最終更新日:2021/03/09
この記事では、トロンテス(Torrontés)の特徴や生産地、料理との相性など知っているとより楽しめる情報を解説します。
トロンテスは、アルゼンチン原産の白ブドウ品種です。
19世紀からアルゼンチンで栽培が確認されています。
トロンテスには以下の3種類の亜種が存在します。
トロンテス・リオハーノ(Torrontés Riojano)
トロンテス・サンフアニーノ(Torrontés Sanjuanino)
トロンテス・メンドシーノ(Torrontés Mendocino)
以下、各品種の特徴を簡単に記します。
3種の中で最も香味が強く、栽培面積もトップです(7,731ha)。
マスカット・オブ・アレキサンドリア(Muscat of Alexandria)とクリオジャ・チカ(Criolla Chica)の自然交配で誕生しています。
リオハーノとは同じ両親を持つ兄弟です。
しかし、リオハーノに香味で劣り、ライトでフレッシュなワインを生みます。
栽培面積は、リオハーノの1/4以下(1,661ha)です。
マスカット・オブ・アレキサンドリア(Muscat of Alexandria)の交配種ですが、もう片方の親は分かっていません。
サンフアニーノ同様、軽やかなワインを生みます。
栽培面積は、最も低い583haです。
通常はこれら3品種をまとめてトロンテス(Torrontés)と呼びます。
ちなみに、現在は上述の通り3種は明確に分けて管理されていますが、歴史的には長い間混同されていました。
また、スペインでもトロンテスと呼ばれる品種は存在しますが、スペインにおけるトロンテスはDNAが明確に異なるいくつかの品種を指し、曖昧な意味合いをもちます。
トロンテスは、アロマチックなワインを生むブドウ品種です。
トロンテスは果皮が厚く、濃いめの色調が多くのワインで見られます。
・マスカット、白桃、グレープフルーツ、レモンの皮
・白いバラ、ジャスミン、ゼラニウム
・白胡椒
マスカット系の強い香りが感じられます。
標高の高いエリアで造られたトロンテスには、白桃のような甘いフルーツに柑橘や花、スパイスの香りが重なりとても複雑で華やかです。
・アルコールは高めで厚みのある口当たり
・ドライで酸味はやや強くフレッシュ
・ほのかな苦味の引き締まった後味
甘い香りに反して味わいはドライの傾向があります。
ボディはしっかりしていながら豊かな酸味と花や柑橘のフレーバーが爽やかさを感じさせます。
後半には柑橘の内皮のような苦味が感じられ味わいを引き締めます。
トロンテスは、アルゼンチンで広く栽培されています。
栽培面積としては、アルゼンチン西部の中央に位置するメンドーサ州(3,777ha)、サン・フアン州(2,623ha)、ラ・リオハ州(2,061ha)が多いですが、ブドウの品質はアルゼンチン北西部のサルタ州(915ha)が最も高い評価を得ています。
サルタ州では、トロンテス3品種の中で最も香味の強いトロンテス・リオハーノが栽培されており、それに劣る他2種はほぼ栽培されていません。
サルタ州のブドウ栽培の中心地であるカファジャテ(Cafayate)は標高1500mを超える高地で、その高原の冷気と強烈な日差しが上質なブドウを育てます。

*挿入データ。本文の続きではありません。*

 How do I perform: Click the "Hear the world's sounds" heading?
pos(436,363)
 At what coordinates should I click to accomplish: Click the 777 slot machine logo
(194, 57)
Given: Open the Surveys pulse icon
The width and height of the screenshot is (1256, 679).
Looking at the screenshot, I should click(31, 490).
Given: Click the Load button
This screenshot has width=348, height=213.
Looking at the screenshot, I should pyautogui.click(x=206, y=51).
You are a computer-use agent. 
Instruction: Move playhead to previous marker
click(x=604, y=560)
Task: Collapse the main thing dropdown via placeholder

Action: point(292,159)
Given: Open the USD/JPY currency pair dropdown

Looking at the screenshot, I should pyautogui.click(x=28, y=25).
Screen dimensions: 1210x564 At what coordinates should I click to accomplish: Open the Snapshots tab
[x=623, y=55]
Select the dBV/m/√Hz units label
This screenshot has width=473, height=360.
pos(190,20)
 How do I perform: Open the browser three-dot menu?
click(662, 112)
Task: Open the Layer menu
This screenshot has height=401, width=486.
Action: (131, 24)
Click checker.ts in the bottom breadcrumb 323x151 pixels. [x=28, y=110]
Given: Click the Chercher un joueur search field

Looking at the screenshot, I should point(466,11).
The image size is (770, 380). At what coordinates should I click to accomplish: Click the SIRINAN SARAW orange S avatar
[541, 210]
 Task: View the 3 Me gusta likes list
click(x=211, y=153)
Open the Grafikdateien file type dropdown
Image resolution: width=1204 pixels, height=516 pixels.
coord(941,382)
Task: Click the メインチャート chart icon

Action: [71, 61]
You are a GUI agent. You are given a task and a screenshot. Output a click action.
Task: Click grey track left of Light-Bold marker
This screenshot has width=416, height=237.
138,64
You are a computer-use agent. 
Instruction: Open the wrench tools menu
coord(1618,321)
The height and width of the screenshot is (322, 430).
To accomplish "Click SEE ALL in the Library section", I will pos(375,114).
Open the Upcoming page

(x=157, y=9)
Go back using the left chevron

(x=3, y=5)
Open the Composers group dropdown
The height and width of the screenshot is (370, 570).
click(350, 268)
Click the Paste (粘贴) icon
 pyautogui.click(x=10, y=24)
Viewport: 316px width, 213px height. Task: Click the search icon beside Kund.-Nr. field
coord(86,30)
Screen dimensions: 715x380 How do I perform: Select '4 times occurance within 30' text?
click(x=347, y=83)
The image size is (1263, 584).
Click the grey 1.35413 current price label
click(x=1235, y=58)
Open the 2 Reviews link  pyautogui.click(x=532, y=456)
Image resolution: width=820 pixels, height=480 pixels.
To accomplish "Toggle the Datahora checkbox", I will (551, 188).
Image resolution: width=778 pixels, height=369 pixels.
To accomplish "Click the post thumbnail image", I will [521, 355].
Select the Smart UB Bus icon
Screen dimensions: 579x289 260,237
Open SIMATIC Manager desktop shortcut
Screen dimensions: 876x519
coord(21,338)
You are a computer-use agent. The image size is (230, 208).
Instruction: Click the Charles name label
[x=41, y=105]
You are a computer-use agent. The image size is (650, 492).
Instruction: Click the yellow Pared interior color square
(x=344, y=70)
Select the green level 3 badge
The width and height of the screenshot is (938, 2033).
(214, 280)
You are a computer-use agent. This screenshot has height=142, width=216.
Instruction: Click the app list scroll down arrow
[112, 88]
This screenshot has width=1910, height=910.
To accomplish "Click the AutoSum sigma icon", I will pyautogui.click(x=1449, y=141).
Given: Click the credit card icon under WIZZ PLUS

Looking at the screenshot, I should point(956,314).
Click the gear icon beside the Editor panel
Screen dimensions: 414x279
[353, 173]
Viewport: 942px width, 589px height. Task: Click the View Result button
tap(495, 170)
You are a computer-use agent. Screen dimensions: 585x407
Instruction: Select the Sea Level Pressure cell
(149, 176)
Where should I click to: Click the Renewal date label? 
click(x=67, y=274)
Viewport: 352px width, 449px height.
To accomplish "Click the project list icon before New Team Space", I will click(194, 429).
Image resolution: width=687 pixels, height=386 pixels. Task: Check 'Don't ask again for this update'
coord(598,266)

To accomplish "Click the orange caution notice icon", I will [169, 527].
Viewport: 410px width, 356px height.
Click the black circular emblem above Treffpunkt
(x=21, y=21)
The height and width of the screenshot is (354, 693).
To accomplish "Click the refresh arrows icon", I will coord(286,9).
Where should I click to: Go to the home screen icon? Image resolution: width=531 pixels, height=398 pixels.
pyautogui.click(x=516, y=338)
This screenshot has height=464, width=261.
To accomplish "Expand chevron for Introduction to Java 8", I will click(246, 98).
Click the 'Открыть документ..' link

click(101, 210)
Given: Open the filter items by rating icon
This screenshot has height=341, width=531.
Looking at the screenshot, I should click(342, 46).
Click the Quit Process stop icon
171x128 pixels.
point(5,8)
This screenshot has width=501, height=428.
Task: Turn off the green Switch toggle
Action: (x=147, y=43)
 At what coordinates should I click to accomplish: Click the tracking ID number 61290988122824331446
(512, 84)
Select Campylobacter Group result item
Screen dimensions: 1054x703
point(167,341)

カファジャテのトロンテスは最も個性的で高品質とされており、フルーツに花の香りが顕著に感じられます。
このように、上質なトロンテスはアルゼンチンの標高の高いエリアで多く生産されています。
トロンテスはアロマチックな白ワインなため、スパイスやハーブの香りが効いたエスニック料理や中華料理と良く合います(スパイシーでも辛味はあまり強くない方がおすすめ)。
果実味も豊かなため、鶏肉や豚肉料理にも合わせられます。
トロンテスは果実味とともに酸味も強めで柑橘のニュアンスやホロ苦味もあるため、生春巻きのような前菜料理はもちろん、揚げ物や肉の油っぽさも洗い流してくれます。
参考
・Wine Grapes: A Complete Guide to 1,368 Vine Varieties, Including Their Origins and Flavours / Jancis Robinson
・日本ソムリエ協会教本 2020
・Wines of Argentina (https://www.winesofargentina.org/en)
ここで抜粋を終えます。